Infectious Complications
Infection is a leading cause of morbidity and mortality in VEXAS, with systematic review data across 813 patients documenting severe infections in 40–60% of cases and infection-attributable fatality in 6–15%. Pulmonary infections predominate, followed by cutaneous infections and bacteraemia. Opportunistic organisms — Pneumocystis jirovecii, Legionella pneumophila, non-tuberculous mycobacteria, and varicella-zoster virus — are disproportionately represented, even in patients not receiving intensive immunosuppression, implicating intrinsic immunodeficiency from lymphopenia and monocyte dysfunction. Prophylactic strategies (PJP prophylaxis, VZV vaccination, judicious antimicrobial cover) should be instituted proactively and reviewed at each treatment escalation.
Prognosis
Median survival data are limited, but 5-year mortality exceeds 50% in some series, driven by disease progression, bone marrow failure, infection, and thromboembolism. Male sex, monocytopenia, and co-occurring MDS are adverse prognostic markers. The discovery of VEXAS has broader implications: it demonstrates how somatic mutations — previously considered relevant only to haematological neoplasia — can drive complex multisystem inflammatory diseases in adulthood, and likely represents the vanguard of a broader class of 'haematoinflammatory' disorders awaiting description.

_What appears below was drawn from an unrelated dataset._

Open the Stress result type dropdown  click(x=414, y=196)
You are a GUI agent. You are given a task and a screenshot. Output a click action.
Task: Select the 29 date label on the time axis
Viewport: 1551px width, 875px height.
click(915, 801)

Prospective registries, harmonised outcome frameworks, and dedicated clinical trials are urgently required. The absence of randomised controlled trial data means current therapeutic decisions remain empirical. Rheumatologists are uniquely positioned as first-line diagnosticians and should champion early genetic testing, multidisciplinary management, and patient enrolment in research cohorts.